Many individuals will develop compensation to avoid a rough voice, especially if the mass has enlarged slowly. The typical compensation is to open the posterior commissure, trading increased breathiness for less roughness. Breathiness from a small swelling will occur in the upper vocal range. If the swelling enlarges, then air will leak in the mid-vocal range. The farther apart the vocal cords are held, the less likely they are to be entrained at higher pitches with low subglottic pressure, since tension increases stiffness of the vocal cord. Increased tension requires higher subglottic pressure to entrain the stiffer cords.
These acoustic changes are not intrinsically dependent upon the composition of the mass or swelling. A benign nodule of the same density and mass as a carcinoma, located in the same position, will have the exact same acoustic effects. Swellings that differ in density or mass may alter the acoustic impairment somewhat. A polyp and a nodule of the same size will impair vibration at slightly different pitches because of differing densities, but the overall vocal capabilities pattern will be essentially the same.

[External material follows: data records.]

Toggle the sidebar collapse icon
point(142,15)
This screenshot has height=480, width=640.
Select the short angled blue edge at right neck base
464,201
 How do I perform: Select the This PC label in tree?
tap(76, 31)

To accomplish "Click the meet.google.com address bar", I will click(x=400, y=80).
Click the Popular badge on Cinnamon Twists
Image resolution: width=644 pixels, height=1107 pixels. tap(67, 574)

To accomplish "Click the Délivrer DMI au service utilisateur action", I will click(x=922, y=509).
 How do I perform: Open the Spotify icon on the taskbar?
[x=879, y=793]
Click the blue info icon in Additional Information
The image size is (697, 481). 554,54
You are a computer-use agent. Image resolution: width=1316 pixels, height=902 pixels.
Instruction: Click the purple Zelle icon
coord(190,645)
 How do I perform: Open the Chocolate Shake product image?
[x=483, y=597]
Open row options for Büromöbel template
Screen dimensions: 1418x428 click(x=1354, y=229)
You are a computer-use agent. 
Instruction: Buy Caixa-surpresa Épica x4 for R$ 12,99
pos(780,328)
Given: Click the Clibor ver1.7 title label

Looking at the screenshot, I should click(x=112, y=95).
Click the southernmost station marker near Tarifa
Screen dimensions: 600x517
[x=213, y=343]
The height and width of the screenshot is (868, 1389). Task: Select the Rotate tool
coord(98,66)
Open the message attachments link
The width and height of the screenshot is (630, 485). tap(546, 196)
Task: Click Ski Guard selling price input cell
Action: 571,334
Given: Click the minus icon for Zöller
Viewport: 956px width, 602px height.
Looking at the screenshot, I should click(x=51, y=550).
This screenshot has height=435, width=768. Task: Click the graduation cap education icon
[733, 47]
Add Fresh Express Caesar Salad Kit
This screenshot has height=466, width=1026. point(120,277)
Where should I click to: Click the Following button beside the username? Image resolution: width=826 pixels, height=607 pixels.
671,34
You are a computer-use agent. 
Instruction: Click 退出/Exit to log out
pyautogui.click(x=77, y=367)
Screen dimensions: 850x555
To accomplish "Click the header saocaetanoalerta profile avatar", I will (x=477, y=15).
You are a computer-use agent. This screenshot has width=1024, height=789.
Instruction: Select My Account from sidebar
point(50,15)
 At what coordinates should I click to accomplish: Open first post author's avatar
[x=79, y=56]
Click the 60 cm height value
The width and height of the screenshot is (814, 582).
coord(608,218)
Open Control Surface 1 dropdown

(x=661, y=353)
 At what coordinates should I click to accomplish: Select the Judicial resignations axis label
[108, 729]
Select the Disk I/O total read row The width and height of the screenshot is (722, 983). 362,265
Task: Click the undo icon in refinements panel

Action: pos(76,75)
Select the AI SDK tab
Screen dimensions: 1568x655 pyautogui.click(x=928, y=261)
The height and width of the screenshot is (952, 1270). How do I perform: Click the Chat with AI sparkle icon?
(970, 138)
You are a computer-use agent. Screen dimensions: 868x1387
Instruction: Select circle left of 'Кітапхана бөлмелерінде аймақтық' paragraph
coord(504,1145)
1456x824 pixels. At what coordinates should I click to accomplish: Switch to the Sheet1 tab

A hemorrhagic polyp may enlarge during phonatory use if it fills with blood during oscillation, and so a vocal capabilities pattern may be different in degree after extensive vocal use than after vocal rest.
Consequently, vocal capabilities pattern matching which has these characteristics (diplophonia at high, soft sound production, onset delays during swelling testing in the upper range, pitch breaks with a sudden jump upward) will direct the endoscopic examiner to look at the vocal cord’s medial vibratory margin for a mass. The smaller the mass, the more this test clues the examiner where to look. A very small vocal nodule on the inferior vibratory lip will be essentially invisible to an examiner using a fiber-optic endoscope, looking from far away (tip of scope above the epiglottis), without a stroboscope.
The same swelling will be visualized by a second examiner whose ears are tuned to vocal capabilities pattern matching, by topically anesthetizing the vocal cords if necessary, moving the endoscope very close to the vocal cords (perhaps 1 mm), utilizing a stroboscope and examining and recording the vocal cords while vibrating at high pitch and low airflow, when the small swelling is most likely to be protuberant and interrupting the vibrations of the vocal cords. Then perhaps reviewing the video frame by frame, the small, nearly hidden swelling is identified as the source of harmonic sound impairment.
Even if you assume that the first examiner hasn’t missed anything important (presupposing that a benign nodule is only important to a world-class singer - possibly a false assumption), the first examiner will be predisposed to an erroneous diagnosis, perhaps ordering inappropriate diagnostic testing, perhaps pursuing pH probe studies, esophageal manometry, prolonged prescribing of anti-reflux medication with the potential for side effects, consultations with gastroenterologists, endoscopy of the G.I. tract, fundoplication… consuming the individuals time and money, creating discomfort and wasting a healthcare system’s limited resources.
The second examiner notes the small swelling, reviews a video recording of the swelling, explains the mechanics of vocal impairment to the patient and decides on an appropriate plan of action. Plans might range from an informative discussion where the patient is willing to live with the vocal impairment, to appropriate voice therapy, to surgical excision of the lesion. Although of differing expense, all three of these treatments are appropriate and cost effective and the patient has the data and information to make a personal yet educated decision.